Anglican Archbishop of York Dr John Sentamu will be among the guests at the commemorative service for a notable eighteenth century social reformer and anti-slavery activist planned for next week.
Olaudah Equiano has been described as Britain's first African Caribbean political activist. Also known as ‘Gustavas Vassa, the African', he dedicated his life to ending slavery and was a key figure in the abolitionist movement.
His work will be celebrated at a service at the Anglican church of St Margaret's, in the grounds of Westminster Abbey, at Parliament Square on 9 February 2009.
A survivor of the 'Middle Passage', which historians indicate led to the loss or displacement of over 22 million lives, Equiano was torn from his family after he was kidnapped with his sister at the age of 11. He experienced first hand the systematic violence and brutality meted out to those forced into chattel slavery.
He was transported to a plantation in Barbados, one of many dotted across the English colonies at the time.
The trade was a deadly system in which it is estimated that for every person who was taken captive from African and reached the America's or Caribbean alive, five others died during its various phases.

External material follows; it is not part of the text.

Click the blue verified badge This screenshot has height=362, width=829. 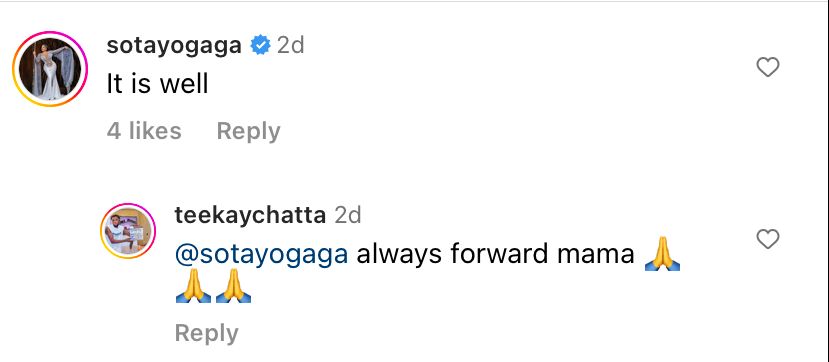click(260, 45)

Records show that the harsh reality of plantation life and the routine use of torture, which was euphemistically referred to as ‘discipline', meant that the life expectancy after arrival on a plantation did not exceed more than six years.
Both the transatlantic slave trade and chattel slavery were acknowledged as a Crime against Humanity at the 2001, United Nation's World Conference, in Durban South Africa.